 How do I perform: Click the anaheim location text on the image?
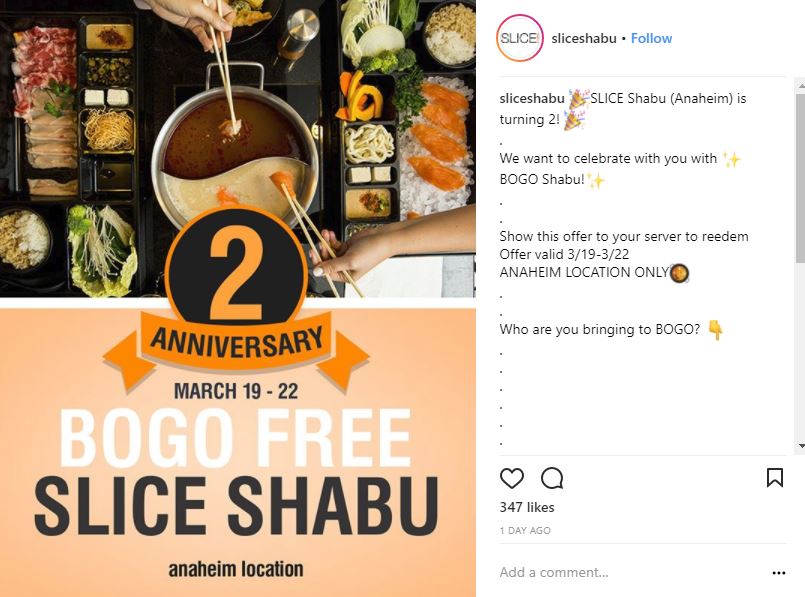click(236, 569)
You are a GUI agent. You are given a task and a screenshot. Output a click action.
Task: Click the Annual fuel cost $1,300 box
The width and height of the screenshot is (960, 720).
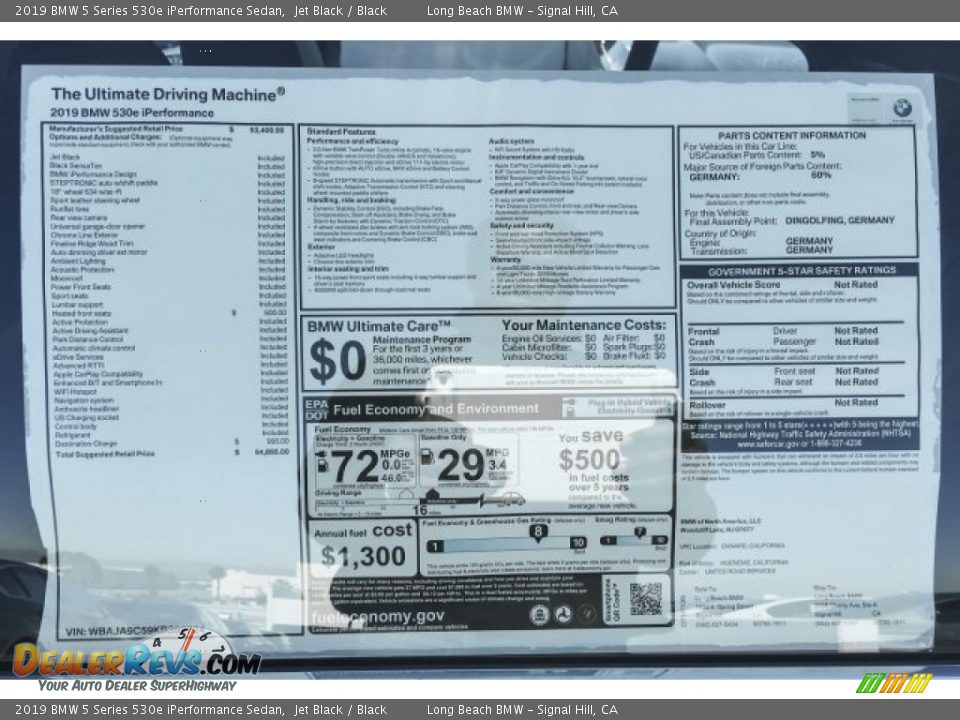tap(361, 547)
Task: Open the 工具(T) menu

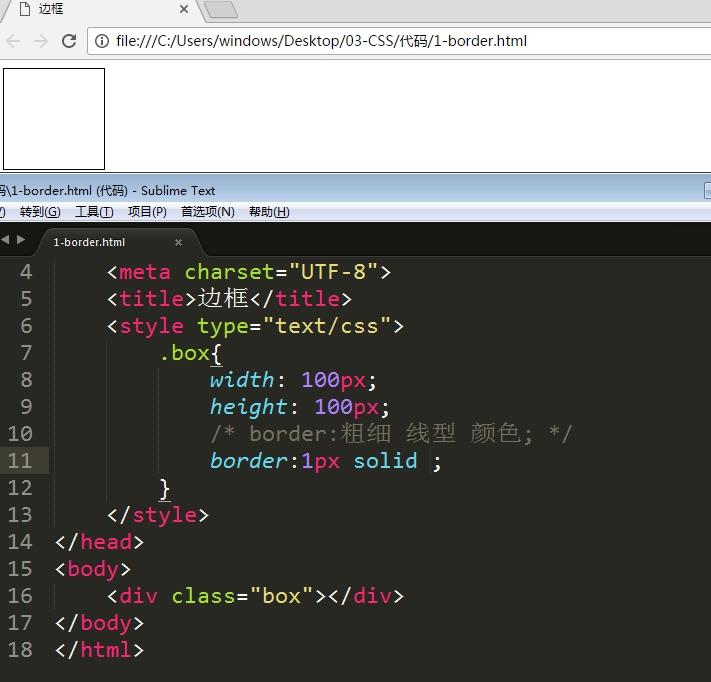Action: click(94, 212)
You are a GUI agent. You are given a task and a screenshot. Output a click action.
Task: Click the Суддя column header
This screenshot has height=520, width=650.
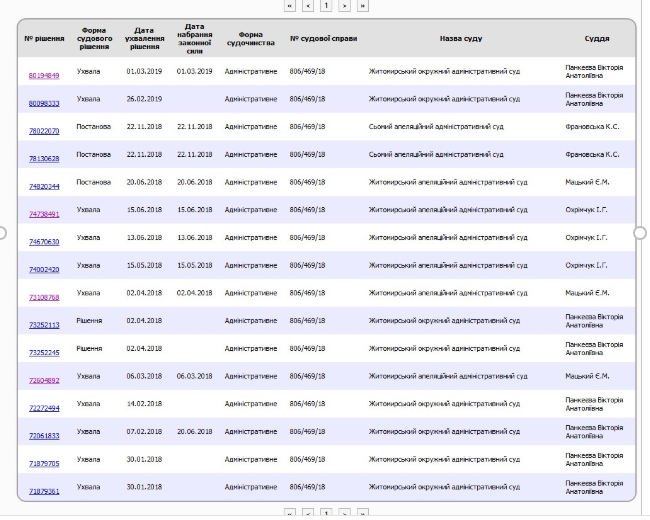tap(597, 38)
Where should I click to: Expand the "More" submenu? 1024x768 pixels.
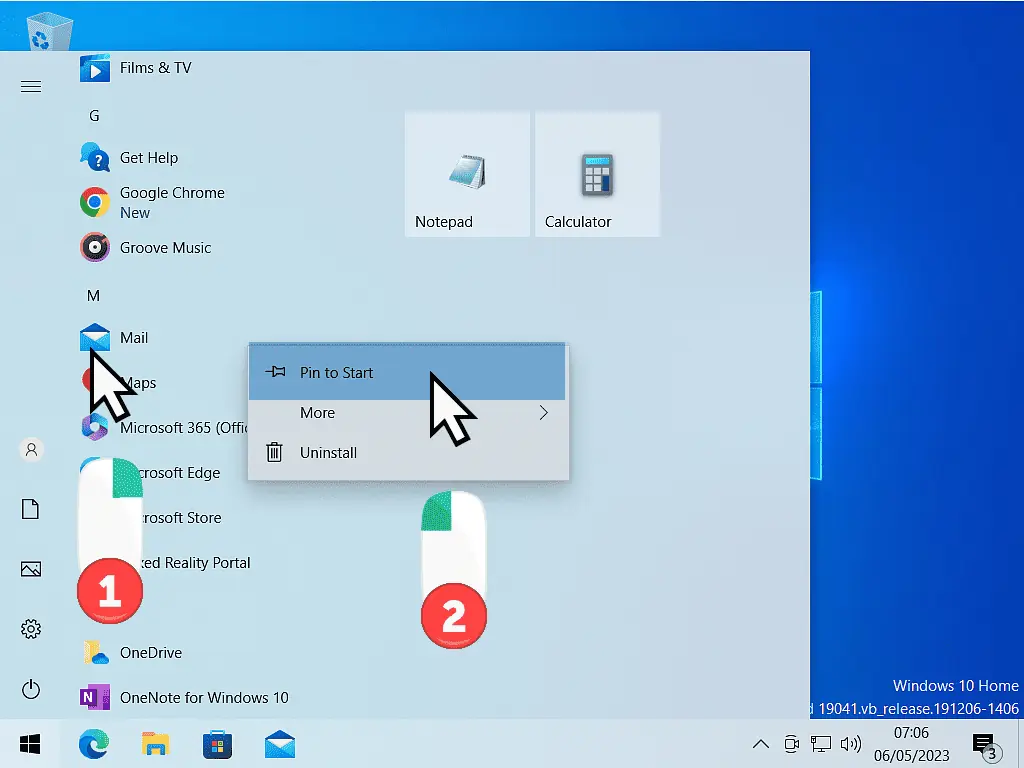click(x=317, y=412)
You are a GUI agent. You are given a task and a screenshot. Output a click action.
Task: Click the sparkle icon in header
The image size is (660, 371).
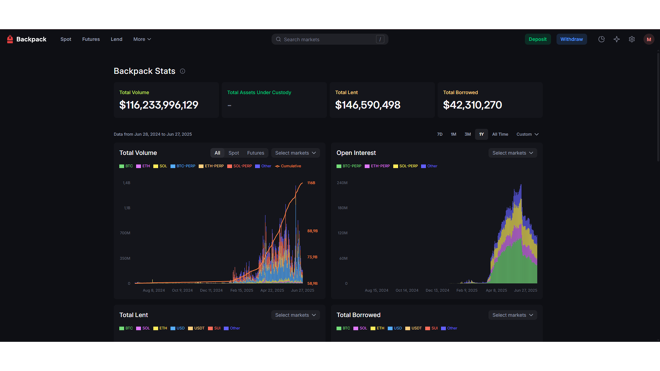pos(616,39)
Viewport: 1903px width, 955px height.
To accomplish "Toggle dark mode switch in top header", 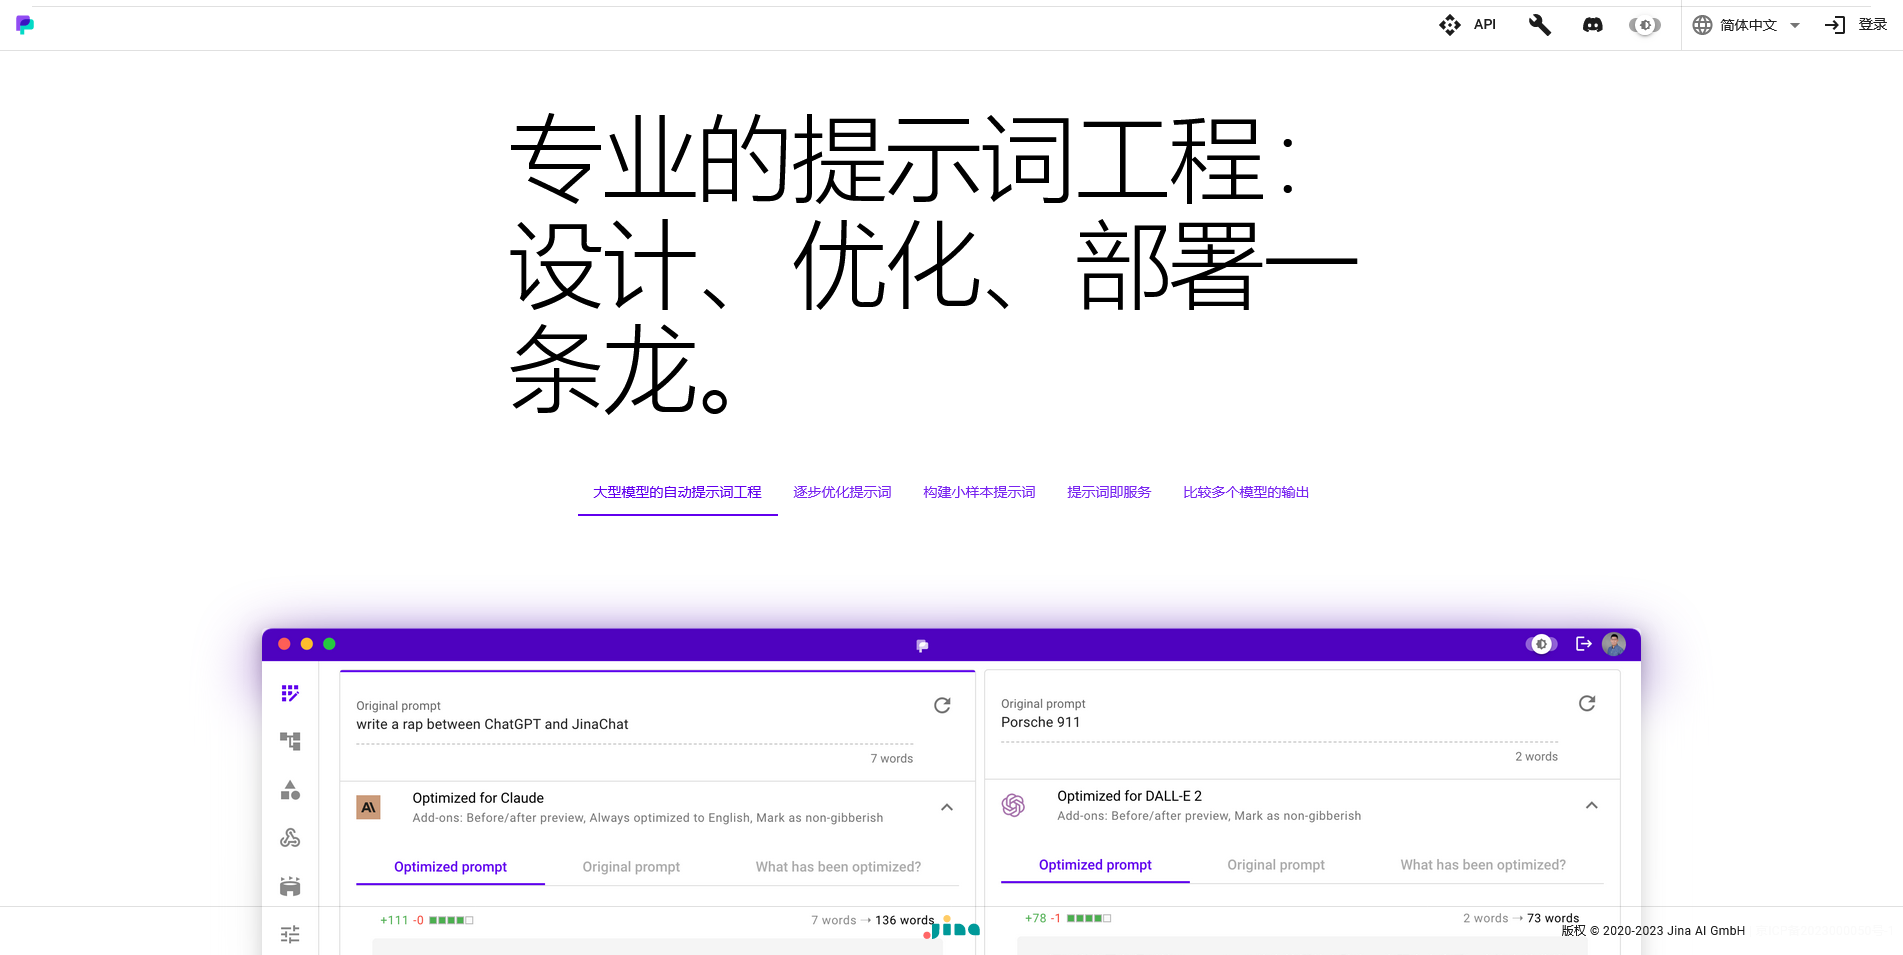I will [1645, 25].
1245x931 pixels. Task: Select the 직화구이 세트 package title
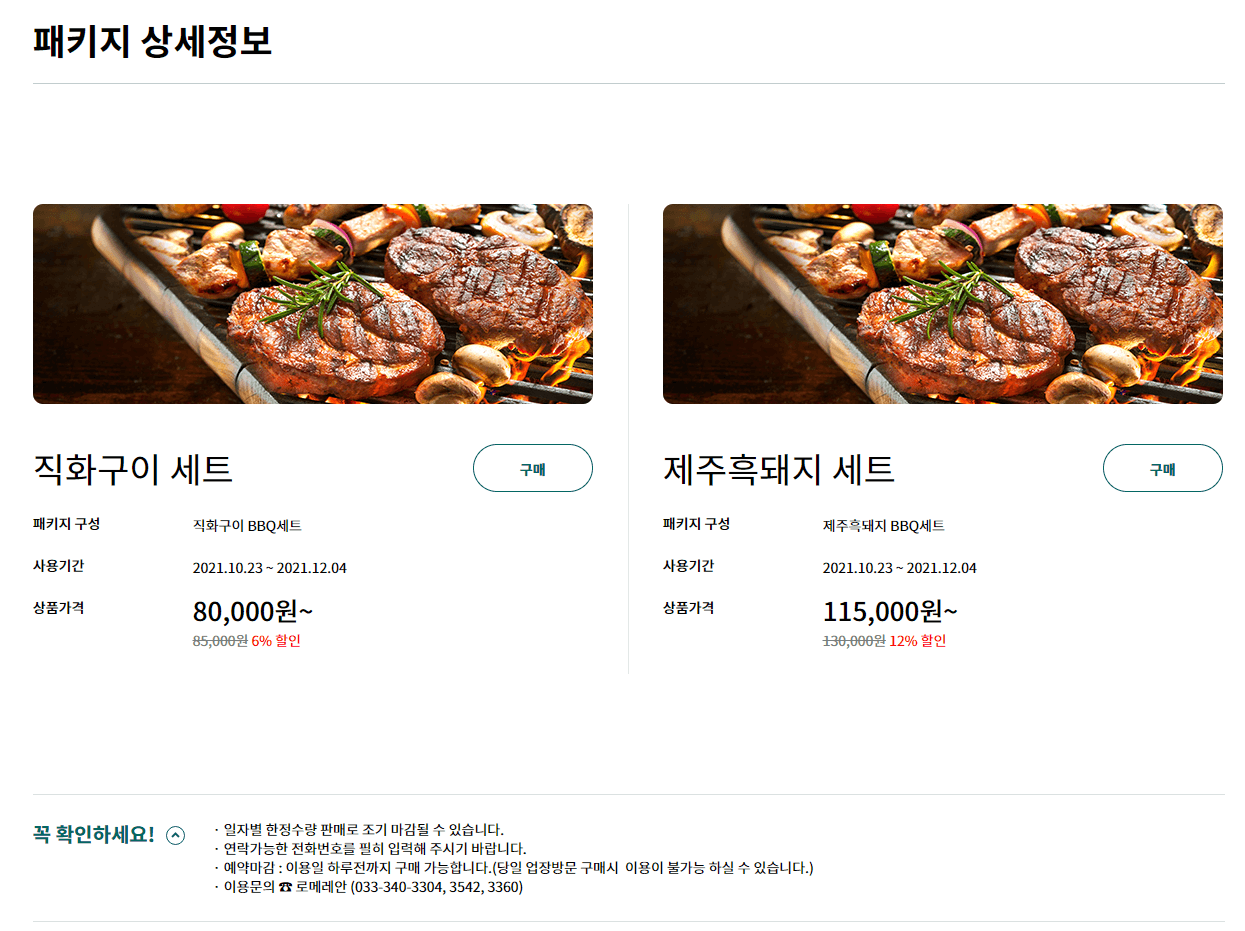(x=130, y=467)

## Exercise instructions
Copy nothing but the lines from the start of the entries through the line with "Viewport: 1903px width, 955px height.". Write them out exactly, without pictures.

## Output below
 How do I perform: Click the anaheim location text on the image?
click(236, 569)
You are a GUI agent. You are given a task and a screenshot. Output a click action.
Task: Click the Annual fuel cost $1,300 box
The width and height of the screenshot is (960, 720).
tap(361, 547)
Task: Open the 工具(T) menu

Action: click(94, 212)
You are a GUI agent. You are given a task and a screenshot. Output a click action.
Task: Click the Суддя column header
This screenshot has height=520, width=650.
tap(597, 38)
Where should I click to: Expand the "More" submenu? 1024x768 pixels.
click(x=317, y=412)
You are a GUI agent. You are given a task and a screenshot. Output a click action.
Task: Click the sparkle icon in header
The image size is (660, 371).
pos(616,39)
Viewport: 1903px width, 955px height.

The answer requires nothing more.